If the latter is the case, one measure that the US president might undertake is to press for the withdrawal of licenses allowing Boeing and its Europe-based competitor Airbus to sell commercial aircraft to Iran. Foreign Policy Magazine published a thorough editorial this week advocating for Trump to do just this. The article noted that the IRGC is deeply ingrained in the Iranian economy and has been known to co-opt commercial aircraft for its smuggling of weapons and fighters to foreign combat zones and terrorist cells. Consequently, the authors argue, virtually any Western business deals with the aviation sector would run a risk of financing or otherwise materially supporting terrorist groups.

The Foreign Policy article also made reference to the growing tensions between the Iran and the GCC. It pointed out that Boeing already sells military equipment to Saudi Arabia, and that new deals with the Islamic Republic could endanger this relationship and generate pushback from the Arab powers unless President Trump stepped in to prevent such issues from manifesting in the first place.

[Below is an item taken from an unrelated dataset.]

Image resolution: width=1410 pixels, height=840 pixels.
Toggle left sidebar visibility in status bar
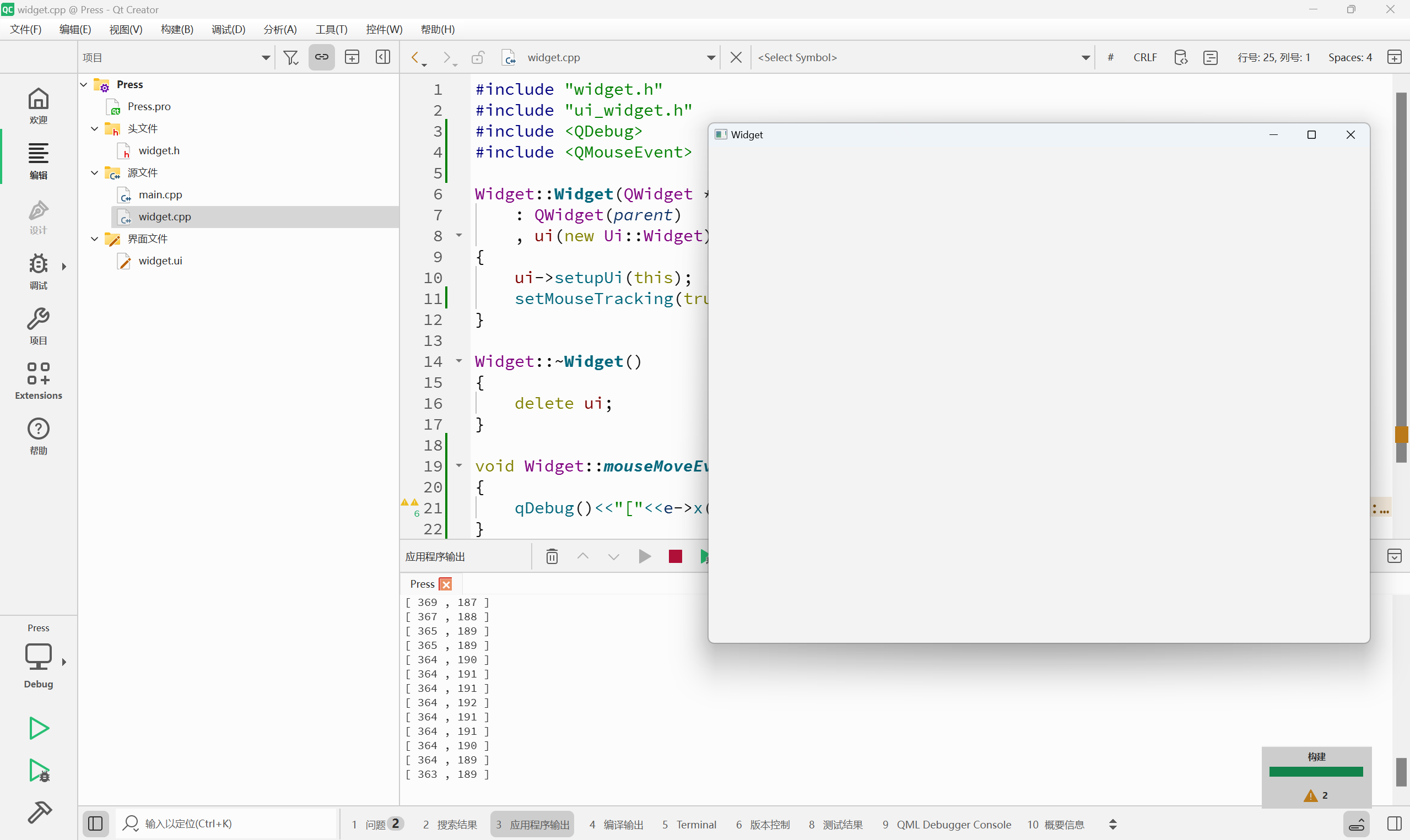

Although the president has remained silent about the Boeing deal, he has personally bolstered arms sales to Saudi Arabia, signing new agreements during a May visit to the Arab country. That visit coincided with an Arab Islamic-American summit, which generated joint statements explicitly decrying Iran’s regional activities.

It is generally understood that strengthening relationships with established regional partners is a major part of the Trump administration’s emerging policies of opposition to Iran, and it now stands to reason that Kuwait could be more deeply integrated into those plans, provided that its relationship with Iran continues to break down following the expulsion of diplomats.

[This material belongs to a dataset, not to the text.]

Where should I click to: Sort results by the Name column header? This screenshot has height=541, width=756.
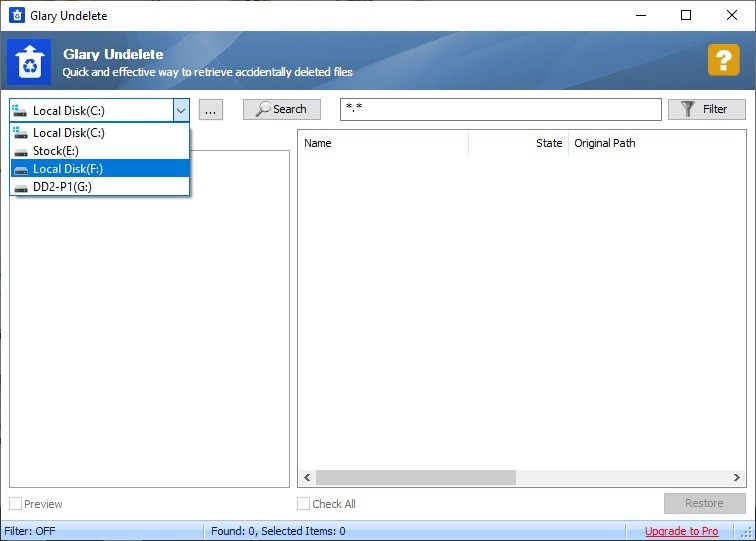tap(383, 143)
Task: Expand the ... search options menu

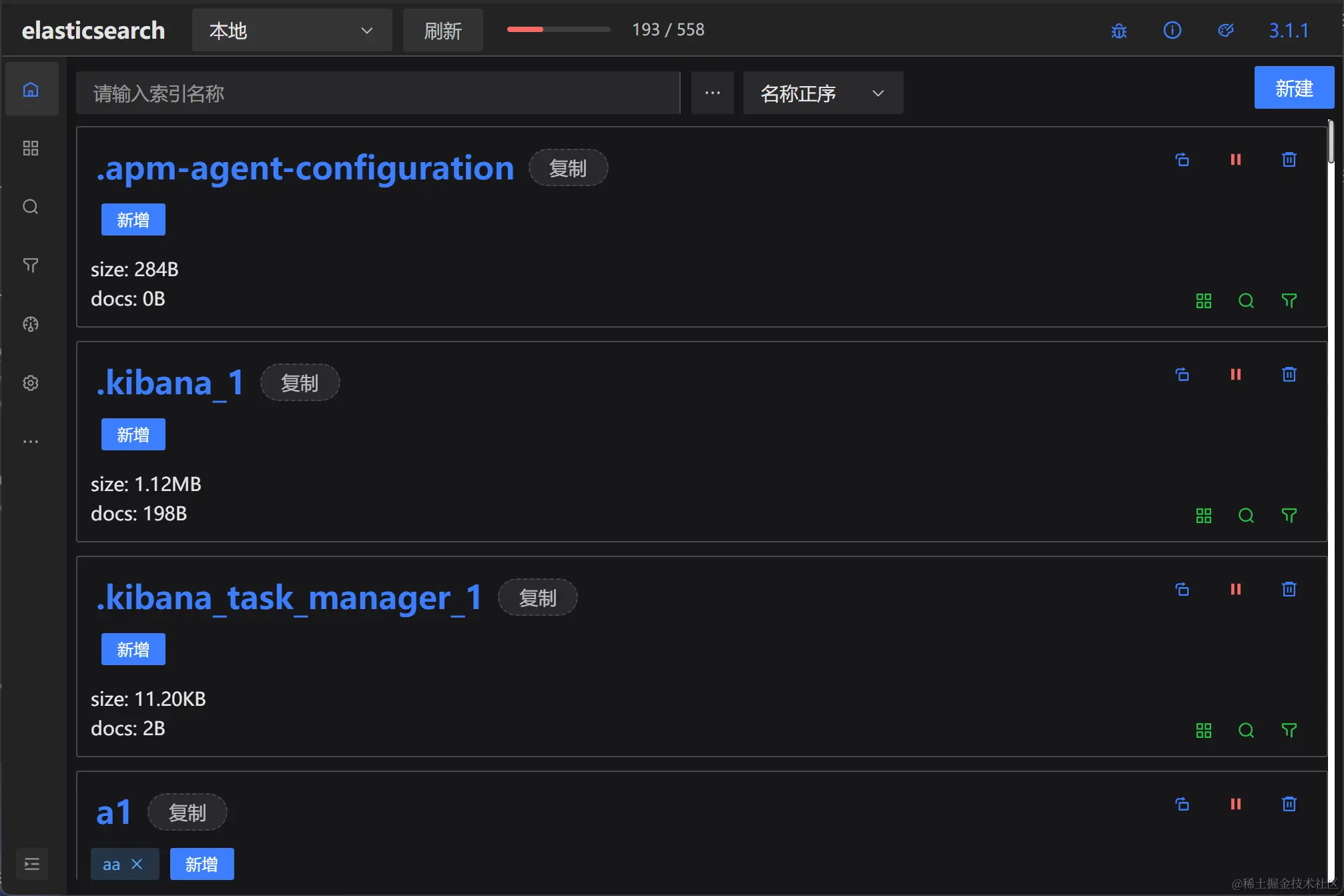Action: (712, 93)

After certifying Iran’s compliance with the nuclear agreement, the Trump administration indicated that it would be undertaking a comprehensive review of its Iran policy. It is possible that other adversaries and potential adversaries of the Islamic Republic will be doing the same in the days to come, as they react to the political realities established by Washington’s ongoing pursuit of sanctions and other assertive measures.